Biden’s lie was exposed in a Senate Armed Forces Committee hearing with Joint Chiefs of Staff Chair Gen. Mark Milley, Secretary of Defense Lloyd Austin, and Commander of U.S. Central Command Gen. Kenneth McKenzie.
“I recommended that we maintain 2,500 troops in Afghanistan,” McKenzie said in response to questions about his advice to Biden on troop levels.
Milley said he also recommended a “steady state of 2,500” troops in the region.
Biden repeatedly lied about the advice he got from military commenters on troop levels.
From the transcript of his August 18 interview with ABC News anchor George Stephanopoulos:
STEPHANOPOULOS: But your top military advisors warned against withdrawing on this timeline. They wanted you to keep about 2,500 troops.
BIDEN: No, they didn’t. It was split. Tha– that wasn’t true. That wasn’t true.
STEPHANOPOULOS: They didn’t tell you that they wanted troops to stay?
BIDEN: No. Not at — not in terms of whether we were going to get out in a timeframe all troops. They didn’t argue against that.
STEPHANOPOULOS: So no one told — your military advisors did not tell you, “No, we should just keep 2,500 troops. It’s been a stable situation for the last several years. We can do that. We can continue to do that”?
BIDEN: No.

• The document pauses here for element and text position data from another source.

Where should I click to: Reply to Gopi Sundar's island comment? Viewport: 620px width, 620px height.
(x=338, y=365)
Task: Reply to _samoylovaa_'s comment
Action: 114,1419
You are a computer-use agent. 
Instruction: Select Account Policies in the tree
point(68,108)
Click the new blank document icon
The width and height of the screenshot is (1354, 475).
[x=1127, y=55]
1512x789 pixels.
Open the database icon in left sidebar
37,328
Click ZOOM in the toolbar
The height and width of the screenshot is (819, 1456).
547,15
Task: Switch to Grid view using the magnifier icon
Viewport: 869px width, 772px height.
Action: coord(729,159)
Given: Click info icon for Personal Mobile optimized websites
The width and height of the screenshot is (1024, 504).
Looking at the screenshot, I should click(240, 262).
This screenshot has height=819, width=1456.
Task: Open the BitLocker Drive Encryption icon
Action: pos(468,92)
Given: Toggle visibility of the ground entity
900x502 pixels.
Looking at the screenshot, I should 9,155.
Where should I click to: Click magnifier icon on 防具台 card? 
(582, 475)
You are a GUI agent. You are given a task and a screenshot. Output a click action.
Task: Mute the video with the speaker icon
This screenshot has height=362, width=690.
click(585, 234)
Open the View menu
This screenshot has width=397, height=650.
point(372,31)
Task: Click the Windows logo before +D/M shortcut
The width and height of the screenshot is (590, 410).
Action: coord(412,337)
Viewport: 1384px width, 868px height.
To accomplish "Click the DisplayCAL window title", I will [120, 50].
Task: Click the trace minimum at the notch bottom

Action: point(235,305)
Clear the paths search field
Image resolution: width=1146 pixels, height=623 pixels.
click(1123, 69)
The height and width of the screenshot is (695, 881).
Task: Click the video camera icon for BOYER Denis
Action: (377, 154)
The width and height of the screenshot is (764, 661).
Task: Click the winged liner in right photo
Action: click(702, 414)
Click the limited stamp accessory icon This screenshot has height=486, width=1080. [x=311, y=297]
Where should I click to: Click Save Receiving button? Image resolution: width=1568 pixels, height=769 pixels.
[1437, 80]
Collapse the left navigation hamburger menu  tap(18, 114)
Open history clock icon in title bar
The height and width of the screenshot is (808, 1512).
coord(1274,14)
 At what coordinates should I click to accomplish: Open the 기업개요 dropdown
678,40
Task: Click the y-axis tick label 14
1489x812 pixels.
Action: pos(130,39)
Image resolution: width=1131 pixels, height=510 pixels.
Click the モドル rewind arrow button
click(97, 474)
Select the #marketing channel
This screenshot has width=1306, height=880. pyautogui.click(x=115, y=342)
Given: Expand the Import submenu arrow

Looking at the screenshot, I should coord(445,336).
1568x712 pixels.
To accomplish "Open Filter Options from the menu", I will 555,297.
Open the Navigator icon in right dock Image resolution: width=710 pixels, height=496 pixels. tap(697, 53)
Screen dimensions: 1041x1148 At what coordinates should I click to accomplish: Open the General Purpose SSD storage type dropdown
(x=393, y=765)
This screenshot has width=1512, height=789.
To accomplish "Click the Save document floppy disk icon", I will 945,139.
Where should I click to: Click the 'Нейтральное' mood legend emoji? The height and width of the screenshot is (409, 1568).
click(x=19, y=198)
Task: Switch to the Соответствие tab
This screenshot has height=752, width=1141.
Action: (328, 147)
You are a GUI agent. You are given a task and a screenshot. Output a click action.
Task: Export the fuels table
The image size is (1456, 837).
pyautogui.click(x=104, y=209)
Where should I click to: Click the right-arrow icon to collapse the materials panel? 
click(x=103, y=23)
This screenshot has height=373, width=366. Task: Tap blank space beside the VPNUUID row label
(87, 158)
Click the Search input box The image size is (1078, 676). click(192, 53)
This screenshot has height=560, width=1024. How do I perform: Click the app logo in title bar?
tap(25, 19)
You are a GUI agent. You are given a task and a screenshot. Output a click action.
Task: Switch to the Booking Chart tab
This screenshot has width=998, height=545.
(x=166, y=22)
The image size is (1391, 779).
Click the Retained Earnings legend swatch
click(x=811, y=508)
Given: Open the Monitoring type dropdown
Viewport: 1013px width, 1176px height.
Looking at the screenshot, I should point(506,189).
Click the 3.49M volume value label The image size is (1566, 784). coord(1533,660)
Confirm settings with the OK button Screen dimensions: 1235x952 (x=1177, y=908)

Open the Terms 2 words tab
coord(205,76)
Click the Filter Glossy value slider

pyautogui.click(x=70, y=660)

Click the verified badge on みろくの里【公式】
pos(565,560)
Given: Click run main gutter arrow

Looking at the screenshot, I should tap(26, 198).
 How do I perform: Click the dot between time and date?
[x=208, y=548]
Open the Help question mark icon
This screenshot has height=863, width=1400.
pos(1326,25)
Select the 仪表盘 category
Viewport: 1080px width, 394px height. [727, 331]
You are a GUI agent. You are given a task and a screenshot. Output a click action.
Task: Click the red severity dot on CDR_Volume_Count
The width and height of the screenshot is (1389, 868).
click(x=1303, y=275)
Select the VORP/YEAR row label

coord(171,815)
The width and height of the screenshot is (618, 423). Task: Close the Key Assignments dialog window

No one said that to me that I can recall.
White House press secretary Jen Psaki struggled to defend Biden’s statements during the White House press briefing.
She urged reporters to consider Biden’s comment that the advice “was split,” and he made his decision based on the advice he was given.
But Psaki acknowledged that the generals testifying in the Senate did make recommendations to the president on troop levels, and that Biden decided against their advice.
“That is not the decision the president made,” she said.
She defended the process as complicated, urging reporters not to simplify it.
“I think it’s important for the American people to know that these conversations don’t happen in black and white or like you’re in the middle of a movie,” Psaki said.